Proper or not?
My cousin’s husband went to his childhood friend’s father’s funeral. He was very, very close to this family. He went alone as they could not afford for the whole family to go.
At the funeral, he ran into his ex girlfriend. They chatted and sat together. She has a car (he flew in and took the train to the funeral) and he rode with her to and from the burial…just the two of them. They then sat together at the repass dinner back at the church. He got back on the train and flew back home that evening.
My cousin knows all of this because she asked how he got to the burial and he said: “Oh, a lady I knew long ago was there and gave me a ride”. He said the name and it was a shock to my cousin because this was the one and only other person her husband has been intimate with (long before their marriage). My cousin was LIVID and still is. The woman is now married with kids, but she and my cousin’s husband exchanged email and phone numbers and he emailed her some contacts of folks they both knew from the past she had lost touch with.
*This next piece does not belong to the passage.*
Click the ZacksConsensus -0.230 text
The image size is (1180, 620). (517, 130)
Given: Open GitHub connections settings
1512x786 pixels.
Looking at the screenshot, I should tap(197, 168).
He (cousin’s husband) has no idea why his wife is upset. He said he ran into her, road with her and that was that. No big deal. My cousin feels it was inappropriate for him to ride alone with her, sit with her and exchange any contact information with her. She is embarrassed to go back to his home town, as she is picturing everyone seeing her husband with ‘jane’ and whispering about the ‘meet up’ at the funeral. Ugh.
Her husband has never been unfaithful and I believe is a ‘stand up’ guy. He is totally blindsided by her reaction. He does not get it…at all. He said he will have no further contact with her if that will make her feel better. Her view is that she would have never, ever been alone with a man she once dated, let alone had been intimate with, under any circumstances…disrespectful to the marriage. She also would not have exchanged email if it were her.
I get my cousin’s point, but also think her husband really did not do anything with a bad intent. I also think an old flame to a guy can carry a lot less significance to that of a woman. I get the feeling my cousin’s husband just thinks of the lady as someone he once knew. Period. Not some long lost first love, as a woman might view it. Sigh.